What to work on: Give these items as a JSON list of strings with one string per line, leaving out blank lines.

Data listing:
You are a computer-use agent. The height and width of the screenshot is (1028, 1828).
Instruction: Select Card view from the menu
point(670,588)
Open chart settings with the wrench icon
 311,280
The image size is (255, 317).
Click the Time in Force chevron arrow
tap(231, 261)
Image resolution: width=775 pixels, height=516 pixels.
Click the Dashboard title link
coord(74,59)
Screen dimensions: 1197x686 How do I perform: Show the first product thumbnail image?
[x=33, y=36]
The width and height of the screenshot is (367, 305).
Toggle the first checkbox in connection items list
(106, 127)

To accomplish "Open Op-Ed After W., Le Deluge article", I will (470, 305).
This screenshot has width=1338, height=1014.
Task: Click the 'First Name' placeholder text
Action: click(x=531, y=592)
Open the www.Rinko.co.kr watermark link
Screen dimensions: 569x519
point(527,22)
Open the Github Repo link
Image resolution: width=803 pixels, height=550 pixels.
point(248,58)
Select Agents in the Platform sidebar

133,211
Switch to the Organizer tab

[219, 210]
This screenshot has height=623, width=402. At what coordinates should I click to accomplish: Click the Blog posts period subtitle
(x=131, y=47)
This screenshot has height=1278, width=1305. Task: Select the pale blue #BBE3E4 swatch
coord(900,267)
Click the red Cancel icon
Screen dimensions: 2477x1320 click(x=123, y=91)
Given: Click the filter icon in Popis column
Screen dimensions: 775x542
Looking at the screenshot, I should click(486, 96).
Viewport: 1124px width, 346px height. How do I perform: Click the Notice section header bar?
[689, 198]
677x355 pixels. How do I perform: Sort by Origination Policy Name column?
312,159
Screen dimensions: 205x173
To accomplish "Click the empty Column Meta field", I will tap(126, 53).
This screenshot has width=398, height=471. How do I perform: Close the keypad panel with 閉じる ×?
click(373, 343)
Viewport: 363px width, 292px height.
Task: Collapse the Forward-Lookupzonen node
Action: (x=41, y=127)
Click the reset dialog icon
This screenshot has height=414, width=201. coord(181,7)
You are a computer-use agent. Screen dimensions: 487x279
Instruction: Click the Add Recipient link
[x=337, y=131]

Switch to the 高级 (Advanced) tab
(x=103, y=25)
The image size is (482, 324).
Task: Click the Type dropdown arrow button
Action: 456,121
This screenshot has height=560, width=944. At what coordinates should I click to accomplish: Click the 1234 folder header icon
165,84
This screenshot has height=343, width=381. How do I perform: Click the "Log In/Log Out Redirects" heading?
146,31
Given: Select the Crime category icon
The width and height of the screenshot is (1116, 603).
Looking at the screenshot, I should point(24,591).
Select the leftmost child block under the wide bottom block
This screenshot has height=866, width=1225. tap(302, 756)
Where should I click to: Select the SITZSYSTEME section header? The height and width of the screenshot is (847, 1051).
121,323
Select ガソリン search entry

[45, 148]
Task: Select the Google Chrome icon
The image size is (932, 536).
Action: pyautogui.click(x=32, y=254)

Answer to the task:
[
  "You are a computer-use agent. The height and width of the screenshot is (1028, 1828).",
  "Instruction: Select Card view from the menu",
  "point(670,588)",
  "Open chart settings with the wrench icon",
  " 311,280",
  "The image size is (255, 317).",
  "Click the Time in Force chevron arrow",
  "tap(231, 261)",
  "Image resolution: width=775 pixels, height=516 pixels.",
  "Click the Dashboard title link",
  "coord(74,59)",
  "Screen dimensions: 1197x686 How do I perform: Show the first product thumbnail image?",
  "[x=33, y=36]",
  "The width and height of the screenshot is (367, 305).",
  "Toggle the first checkbox in connection items list",
  "(106, 127)",
  "To accomplish \"Open Op-Ed After W., Le Deluge article\", I will (470, 305).",
  "This screenshot has width=1338, height=1014.",
  "Task: Click the 'First Name' placeholder text",
  "Action: click(x=531, y=592)",
  "Open the www.Rinko.co.kr watermark link",
  "Screen dimensions: 569x519",
  "point(527,22)",
  "Open the Github Repo link",
  "Image resolution: width=803 pixels, height=550 pixels.",
  "point(248,58)",
  "Select Agents in the Platform sidebar",
  "133,211",
  "Switch to the Organizer tab",
  "[219, 210]",
  "This screenshot has height=623, width=402. At what coordinates should I click to accomplish: Click the Blog posts period subtitle",
  "(x=131, y=47)",
  "This screenshot has height=1278, width=1305. Task: Select the pale blue #BBE3E4 swatch",
  "coord(900,267)",
  "Click the red Cancel icon",
  "Screen dimensions: 2477x1320 click(x=123, y=91)",
  "Given: Click the filter icon in Popis column",
  "Screen dimensions: 775x542",
  "Looking at the screenshot, I should click(486, 96).",
  "Viewport: 1124px width, 346px height. How do I perform: Click the Notice section header bar?",
  "[689, 198]",
  "677x355 pixels. How do I perform: Sort by Origination Policy Name column?",
  "312,159",
  "Screen dimensions: 205x173",
  "To accomplish \"Click the empty Column Meta field\", I will tap(126, 53).",
  "This screenshot has width=398, height=471. How do I perform: Close the keypad panel with 閉じる ×?",
  "click(373, 343)",
  "Viewport: 363px width, 292px height.",
  "Task: Collapse the Forward-Lookupzonen node",
  "Action: (x=41, y=127)",
  "Click the reset dialog icon",
  "This screenshot has height=414, width=201. coord(181,7)",
  "You are a computer-use agent. Screen dimensions: 487x279",
  "Instruction: Click the Add Recipient link",
  "[x=337, y=131]",
  "Switch to the 高级 (Advanced) tab",
  "(x=103, y=25)",
  "The image size is (482, 324).",
  "Task: Click the Type dropdown arrow button",
  "Action: 456,121",
  "This screenshot has height=560, width=944. At what coordinates should I click to accomplish: Click the 1234 folder header icon",
  "165,84",
  "This screenshot has height=343, width=381. How do I perform: Click the \"Log In/Log Out Redirects\" heading?",
  "146,31",
  "Given: Select the Crime category icon",
  "The width and height of the screenshot is (1116, 603).",
  "Looking at the screenshot, I should point(24,591).",
  "Select the leftmost child block under the wide bottom block",
  "This screenshot has height=866, width=1225. tap(302, 756)",
  "Where should I click to: Select the SITZSYSTEME section header? The height and width of the screenshot is (847, 1051).",
  "121,323",
  "Select ガソリン search entry",
  "[45, 148]",
  "Task: Select the Google Chrome icon",
  "The image size is (932, 536).",
  "Action: pyautogui.click(x=32, y=254)"
]